C'est également l'opinion de Viraj Ramharai, officier de sécurité aquatique à temps partiel. «La négligence est la principale cause de noyade. Il y a un aspect de ne pas franchir les limites. Pour expliquer cela, quand on va à la piscine ou à la mer, il est essentiel de savoir se contrôler, en particulier pour ceux qui consomment des boissons alcoolisées.» Selon lui, il serait nécessaire d'avoir une loi ou une autorité capable de sanctionner ceux jugés coupables, tout comme dans le cas de ceux qui conduisent en état d'ivresse. En abordant la question de négligence, il soulève un autre point important : l'omniprésence des réseaux sociaux dans la vie quotidienne. «Les gens ont tendance à prendre des photos près des rivières ou des étangs sans réaliser que cela peut être dangereux.»

De plus, après le passage d'un cyclone, de nombreuses personnes se précipitent à la mer, ignorant les recommandations des autorités. «Souvent, ce sont les jeunes qui agissent de manière négligente. Je pense que les parents ont un rôle à jouer dans cette situation. Ils doivent être informés des déplacements de leurs enfants. Et si ces derniers ne respectent pas leur autorité, il devrait y avoir des mesures pour les sanctionner. Avec tant de conventions pour la protection des enfants de nos jours, les parents se retrouvent parfois démunis. Que faire lorsque l'enfant ne respecte pas l'autorité parentale ?» Il suggère un suivi plus approfondi des jeunes considérés comme turbulents par des professionnels.

Par ailleurs, Viraj Ramharai souligne le besoin de valoriser davantage la profession de sauveteur, car ces individus risquent leur vie pour sauver celle des autres. «Ils ne reçoivent même pas une rémunération adéquate.
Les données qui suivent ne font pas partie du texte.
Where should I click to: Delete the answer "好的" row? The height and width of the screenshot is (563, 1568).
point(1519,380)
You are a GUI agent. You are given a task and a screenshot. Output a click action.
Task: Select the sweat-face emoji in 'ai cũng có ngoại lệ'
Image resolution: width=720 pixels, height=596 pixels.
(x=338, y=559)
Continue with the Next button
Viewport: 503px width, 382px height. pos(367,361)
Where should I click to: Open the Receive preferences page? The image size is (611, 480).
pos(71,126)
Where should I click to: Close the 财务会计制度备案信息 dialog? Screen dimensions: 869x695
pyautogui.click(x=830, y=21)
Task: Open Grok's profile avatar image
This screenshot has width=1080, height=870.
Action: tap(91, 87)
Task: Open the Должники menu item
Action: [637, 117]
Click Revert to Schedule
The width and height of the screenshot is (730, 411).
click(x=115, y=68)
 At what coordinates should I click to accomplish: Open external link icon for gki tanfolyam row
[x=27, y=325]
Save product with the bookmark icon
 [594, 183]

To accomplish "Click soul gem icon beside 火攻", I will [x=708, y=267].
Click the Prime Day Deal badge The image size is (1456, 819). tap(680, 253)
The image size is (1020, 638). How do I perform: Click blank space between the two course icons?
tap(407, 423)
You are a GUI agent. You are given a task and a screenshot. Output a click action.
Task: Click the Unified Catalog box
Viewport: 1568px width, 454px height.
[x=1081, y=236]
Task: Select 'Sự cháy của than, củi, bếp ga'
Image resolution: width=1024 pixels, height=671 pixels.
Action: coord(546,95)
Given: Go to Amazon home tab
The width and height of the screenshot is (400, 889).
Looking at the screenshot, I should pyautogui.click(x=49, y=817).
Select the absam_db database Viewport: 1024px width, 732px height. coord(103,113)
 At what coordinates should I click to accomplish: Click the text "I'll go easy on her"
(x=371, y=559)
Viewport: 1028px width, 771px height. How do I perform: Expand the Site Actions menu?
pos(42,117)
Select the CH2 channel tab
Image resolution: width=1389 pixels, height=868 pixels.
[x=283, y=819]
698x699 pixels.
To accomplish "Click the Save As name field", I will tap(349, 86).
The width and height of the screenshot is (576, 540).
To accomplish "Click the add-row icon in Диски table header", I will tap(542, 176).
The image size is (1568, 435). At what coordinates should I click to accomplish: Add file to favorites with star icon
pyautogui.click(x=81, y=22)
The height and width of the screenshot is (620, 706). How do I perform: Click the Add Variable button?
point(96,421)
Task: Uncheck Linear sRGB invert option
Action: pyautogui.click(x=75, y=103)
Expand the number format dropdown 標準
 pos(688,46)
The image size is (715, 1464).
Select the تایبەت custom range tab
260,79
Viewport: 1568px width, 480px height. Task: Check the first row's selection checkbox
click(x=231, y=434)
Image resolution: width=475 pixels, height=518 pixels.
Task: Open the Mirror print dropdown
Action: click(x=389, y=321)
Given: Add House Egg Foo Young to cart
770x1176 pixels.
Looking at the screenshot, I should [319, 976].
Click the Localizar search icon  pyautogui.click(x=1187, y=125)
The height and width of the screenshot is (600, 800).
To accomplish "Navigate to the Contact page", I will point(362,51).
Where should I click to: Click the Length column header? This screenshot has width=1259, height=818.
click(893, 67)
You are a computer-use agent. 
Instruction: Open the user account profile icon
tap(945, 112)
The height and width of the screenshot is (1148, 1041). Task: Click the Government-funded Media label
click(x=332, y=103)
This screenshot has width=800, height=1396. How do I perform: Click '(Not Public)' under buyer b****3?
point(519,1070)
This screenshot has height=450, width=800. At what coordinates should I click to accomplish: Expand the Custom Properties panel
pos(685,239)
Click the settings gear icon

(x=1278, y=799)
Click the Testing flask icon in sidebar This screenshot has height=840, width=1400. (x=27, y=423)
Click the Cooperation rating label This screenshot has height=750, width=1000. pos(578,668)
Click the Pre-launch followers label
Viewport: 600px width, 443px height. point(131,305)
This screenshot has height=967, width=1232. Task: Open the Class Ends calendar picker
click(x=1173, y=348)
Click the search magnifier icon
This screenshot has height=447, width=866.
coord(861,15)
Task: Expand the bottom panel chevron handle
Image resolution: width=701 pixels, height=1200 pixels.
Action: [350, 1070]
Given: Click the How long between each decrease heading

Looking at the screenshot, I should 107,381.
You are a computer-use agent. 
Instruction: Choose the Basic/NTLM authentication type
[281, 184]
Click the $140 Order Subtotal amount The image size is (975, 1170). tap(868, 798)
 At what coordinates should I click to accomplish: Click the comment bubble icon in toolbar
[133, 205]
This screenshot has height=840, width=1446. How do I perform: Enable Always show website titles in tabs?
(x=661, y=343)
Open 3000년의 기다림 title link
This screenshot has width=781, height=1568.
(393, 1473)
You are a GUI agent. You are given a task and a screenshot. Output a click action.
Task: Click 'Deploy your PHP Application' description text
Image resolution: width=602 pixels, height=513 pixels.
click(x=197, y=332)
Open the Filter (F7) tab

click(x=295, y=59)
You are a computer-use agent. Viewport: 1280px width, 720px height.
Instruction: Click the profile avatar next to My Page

Ils mettent leur vie en danger pour un salaire parfois inférieur à Rs 15 000. De plus, nous ne valorisons pas suffisamment les compétences locales», déplore-t-il. Selon lui, certains Mauriciens ne savent pas nager car ils ne considèrent pas cela comme une priorité. «Il est également nécessaire d'investir financièrement pour apprendre à nager, mais certains n'en réalisent pas l'importance», ajoute-t-il. En fin de compte, il est essentiel que chacun ait l'opportunité de maîtriser la natation pour ne pas être submergé par la force des eaux.